AfD und Pegida argumentieren heute strukturidentisch, und wie damals die NSDAP und heute die „Tea Party“ berufen sie sich auf eine angeblich unterdrückte Meinung der Mehrheit des Volkes. Dass die NPD seit Jahr und Tag dieselben Töne von sich gibt, interessiert jene nach eigenem Verständnis gemäßigten Gruppierungen nicht – sie stählen sich gegen derlei Analysen mit der Unterstellung, ein „Mainstream“ aus korrupter Politik und gekaufter „Lügenpresse“ wolle ihre Wahrheiten mit der „Nazikeule“ unterdrücken.
Bei alledem scheint den Anhängern der Mär von den verschworenen Unterdrückern der Volksmeinung nicht bewusst zu sein, wie paradox es ist, dass sie die Überzeugung, sie würden unterdrückt, während Massendemonstrationen herausschreien, die von Hundertschaften in Uniform vor Gegendemonstranten geschützt werden. Trotz der Strukturverwandtschaft ihrer Argumente zeigt sich daran, dass die meisten von ihnen keine Nazis sind, sondern dass sie angetrieben sind von einem tief in ihnen wurzelnden, unreflektierten Untertanengeist, einer dumpfen Sehnsucht nach der harten Hand, die sich in Trotz verwandelt hat. Sie stellen den bundesdeutschen Rechtsstaat in Frage und rufen zugleich den Autokraten Putin um Hilfe.

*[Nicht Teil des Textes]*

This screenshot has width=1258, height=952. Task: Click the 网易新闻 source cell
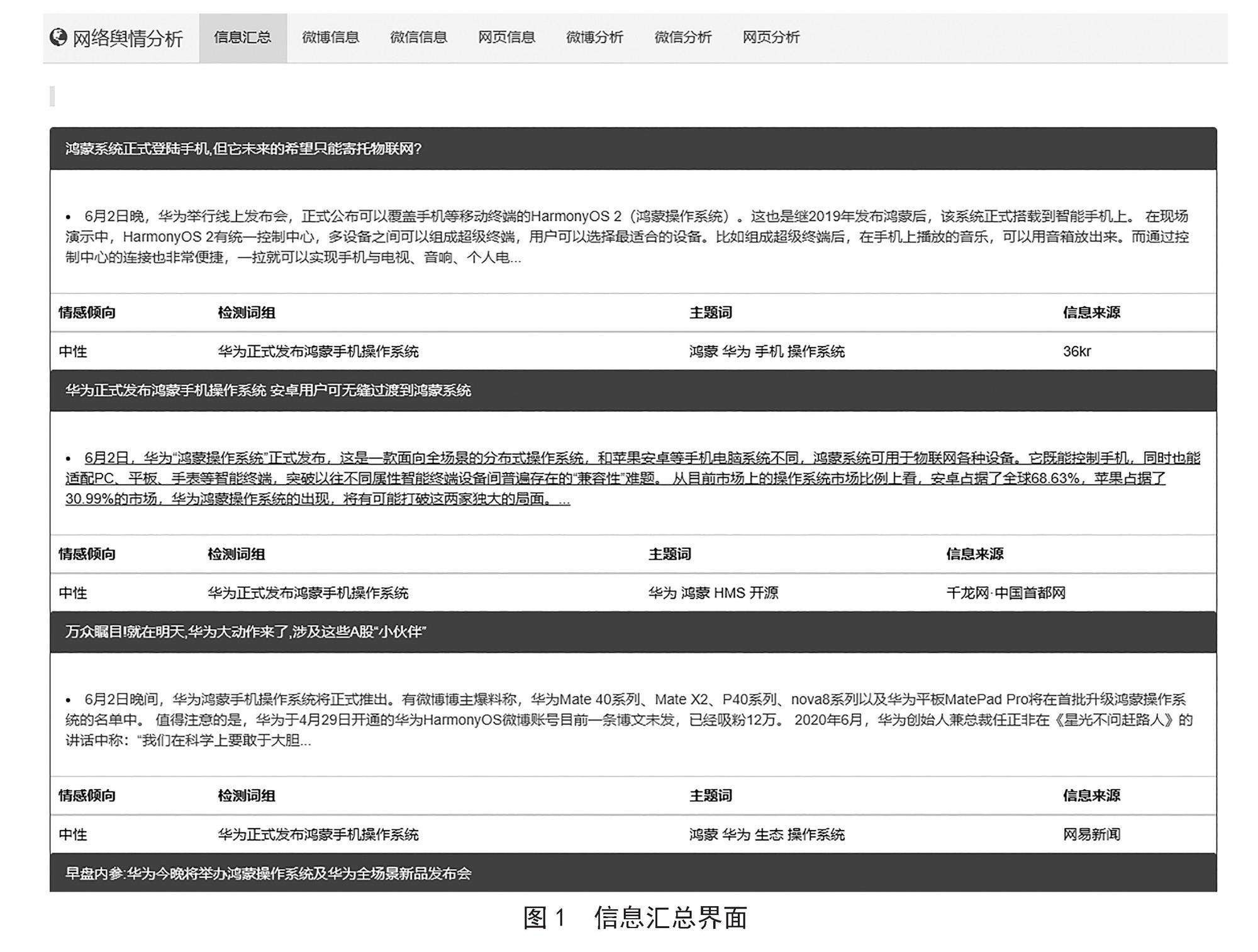[1091, 834]
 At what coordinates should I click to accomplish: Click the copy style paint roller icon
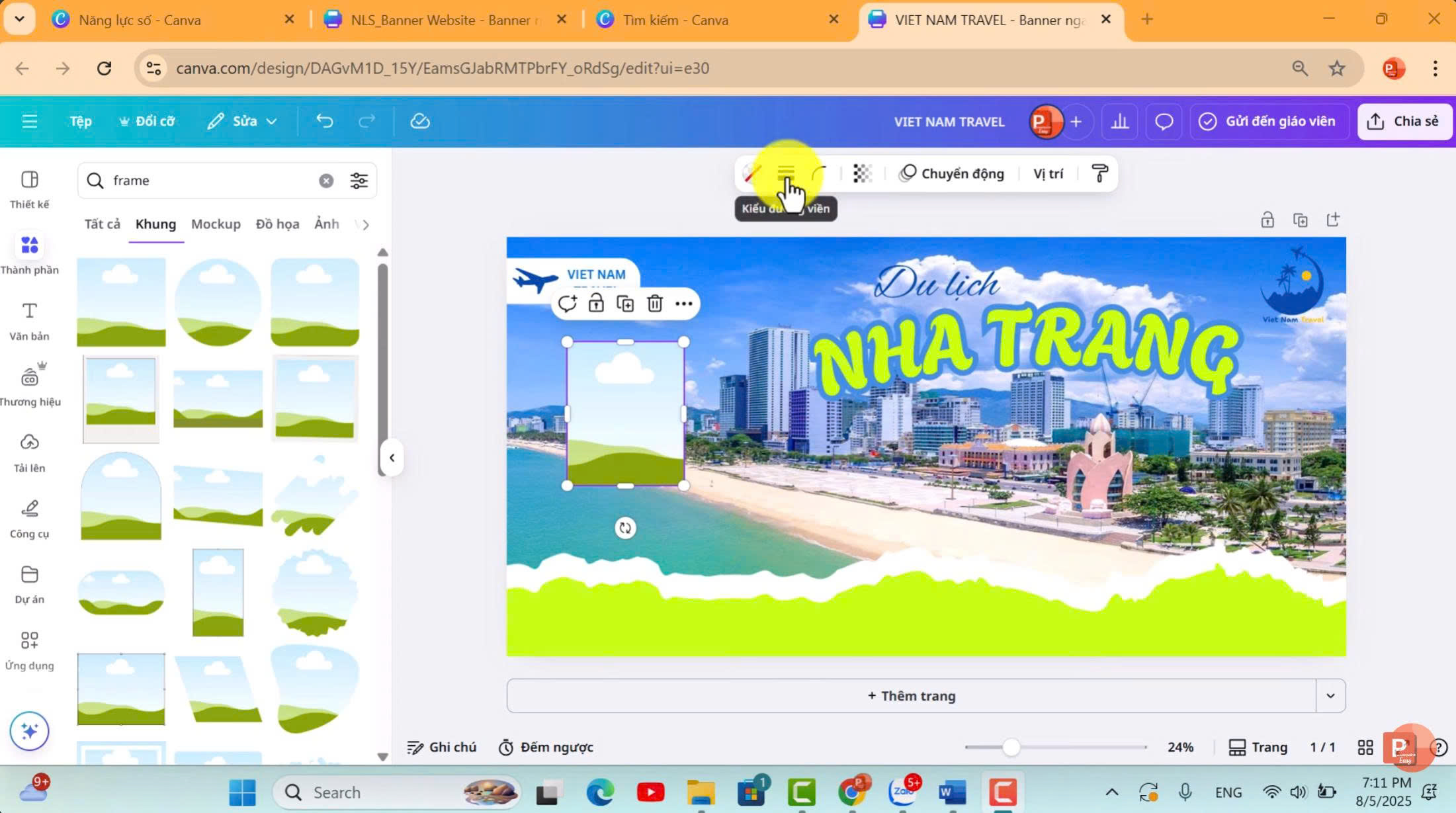point(1099,173)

Moralische und politische Indifferenz war in der DDR wie in jeder Diktatur eine Voraussetzung dafür, weder Funktionär noch Dissident zu sein. Nun, da Regierungschefin und Staatsoberhaupt Ostdeutsche sind, ist das aggressive Zurschaustellen dieser Indifferenz, das Herausbrüllen immer neuer Varianten von „die da oben machen, was sie wollen, da kannste nischt machen“, auch ein Akt der Selbstbehauptung gegen die Erkenntnis, dass die Opferrolle, die viele Ostdeutsche zu spielen lieben, der selbst gewählte Rückzug in die eigene Irrelevanz gewesen ist. Es ist kein Zufall, dass Dresden die Hochburg von Pegida ist. Dresden war zu DDR-Zeiten abgeschnitten von den West-Medien und deren Vorstellung freiheitlich-demokratischer Kultur und ihren Argumentations- und Konfliktbewältigungsmustern. Und die Opferrolle ist gerade in Dresden als eine Lesart der Zerstörung der Stadt im Zweiten Weltkrieg besonders ausgeprägt.
Zugleich ist es aber der Ruf nach einer Art neuer DDR. Nicht nach Sozialismus und Mauer, aber nach der sicheren, geschlossenen Gemeinschaft, die sich mit allen Mitteln gegen Fremde oder bedrohliche Einflüsse abschottet und verteidigt. Eine Gemeinschaft, die zum Beispiel das Grundgesetz in ein verbindliches Glaubensbekenntnis verwandeln könnte, gegen das zu verstoßen bestraft wird. So sollen, phantasieren nicht wenige, Migranten, die durch frauenfeindliche Äußerungen auffallen, umgehend deportiert werden.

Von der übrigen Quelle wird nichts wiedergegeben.